Exercise aim.
Copy out the records word for word, beginning at the line that contains "You are a computer-use agent." and ending with the line that contains "Action: point(572,193)", with both of those lines included.

Information shown.

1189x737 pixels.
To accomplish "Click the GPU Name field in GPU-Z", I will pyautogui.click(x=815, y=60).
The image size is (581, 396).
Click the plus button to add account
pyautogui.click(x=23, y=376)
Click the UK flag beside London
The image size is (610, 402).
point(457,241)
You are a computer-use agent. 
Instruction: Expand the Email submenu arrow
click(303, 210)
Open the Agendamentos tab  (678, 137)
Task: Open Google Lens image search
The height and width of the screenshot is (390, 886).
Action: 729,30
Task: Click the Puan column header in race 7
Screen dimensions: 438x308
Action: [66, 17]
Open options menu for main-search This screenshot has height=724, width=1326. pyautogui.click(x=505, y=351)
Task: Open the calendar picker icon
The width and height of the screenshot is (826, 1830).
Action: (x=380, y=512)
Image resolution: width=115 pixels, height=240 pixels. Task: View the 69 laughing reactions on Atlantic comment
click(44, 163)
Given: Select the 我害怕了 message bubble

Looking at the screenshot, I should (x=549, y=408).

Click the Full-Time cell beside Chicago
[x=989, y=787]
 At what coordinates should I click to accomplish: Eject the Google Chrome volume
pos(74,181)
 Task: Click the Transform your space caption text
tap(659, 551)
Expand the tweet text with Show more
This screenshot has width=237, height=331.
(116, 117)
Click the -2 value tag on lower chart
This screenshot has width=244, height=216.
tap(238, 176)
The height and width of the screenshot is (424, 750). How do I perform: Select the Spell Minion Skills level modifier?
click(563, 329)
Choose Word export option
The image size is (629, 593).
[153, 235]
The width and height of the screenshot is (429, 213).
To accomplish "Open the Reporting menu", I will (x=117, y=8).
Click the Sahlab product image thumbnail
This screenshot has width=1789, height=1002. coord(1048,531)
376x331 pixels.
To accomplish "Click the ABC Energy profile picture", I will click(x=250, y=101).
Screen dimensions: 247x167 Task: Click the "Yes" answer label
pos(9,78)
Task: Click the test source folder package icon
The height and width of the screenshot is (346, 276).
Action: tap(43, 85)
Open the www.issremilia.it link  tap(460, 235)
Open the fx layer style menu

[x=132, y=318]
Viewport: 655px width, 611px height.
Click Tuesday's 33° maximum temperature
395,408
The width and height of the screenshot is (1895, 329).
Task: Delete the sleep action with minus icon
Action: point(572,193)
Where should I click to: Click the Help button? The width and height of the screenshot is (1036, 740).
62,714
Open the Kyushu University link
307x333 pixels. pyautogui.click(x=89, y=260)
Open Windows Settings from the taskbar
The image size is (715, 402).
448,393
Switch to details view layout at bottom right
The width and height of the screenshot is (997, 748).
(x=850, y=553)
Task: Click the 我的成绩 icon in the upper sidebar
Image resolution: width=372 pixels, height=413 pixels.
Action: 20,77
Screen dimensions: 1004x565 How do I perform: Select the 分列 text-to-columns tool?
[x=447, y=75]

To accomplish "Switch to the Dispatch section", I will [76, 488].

Result for this task.
You are a computer-use agent. 
Instruction: Expand the Email submenu arrow
click(303, 210)
Open the Agendamentos tab  (678, 137)
Task: Open Google Lens image search
The height and width of the screenshot is (390, 886).
Action: 729,30
Task: Click the Puan column header in race 7
Screen dimensions: 438x308
Action: [66, 17]
Open options menu for main-search This screenshot has height=724, width=1326. pyautogui.click(x=505, y=351)
Task: Open the calendar picker icon
The width and height of the screenshot is (826, 1830).
Action: (x=380, y=512)
Image resolution: width=115 pixels, height=240 pixels. Task: View the 69 laughing reactions on Atlantic comment
click(44, 163)
Given: Select the 我害怕了 message bubble

Looking at the screenshot, I should (x=549, y=408).

Click the Full-Time cell beside Chicago
[x=989, y=787]
 At what coordinates should I click to accomplish: Eject the Google Chrome volume
pos(74,181)
 Task: Click the Transform your space caption text
tap(659, 551)
Expand the tweet text with Show more
This screenshot has width=237, height=331.
(116, 117)
Click the -2 value tag on lower chart
This screenshot has width=244, height=216.
tap(238, 176)
The height and width of the screenshot is (424, 750). How do I perform: Select the Spell Minion Skills level modifier?
click(563, 329)
Choose Word export option
The image size is (629, 593).
[153, 235]
The width and height of the screenshot is (429, 213).
To accomplish "Open the Reporting menu", I will (x=117, y=8).
Click the Sahlab product image thumbnail
This screenshot has width=1789, height=1002. coord(1048,531)
376x331 pixels.
To accomplish "Click the ABC Energy profile picture", I will click(x=250, y=101).
Screen dimensions: 247x167 Task: Click the "Yes" answer label
pos(9,78)
Task: Click the test source folder package icon
The height and width of the screenshot is (346, 276).
Action: tap(43, 85)
Open the www.issremilia.it link  tap(460, 235)
Open the fx layer style menu

[x=132, y=318]
Viewport: 655px width, 611px height.
Click Tuesday's 33° maximum temperature
395,408
The width and height of the screenshot is (1895, 329).
Task: Delete the sleep action with minus icon
Action: point(572,193)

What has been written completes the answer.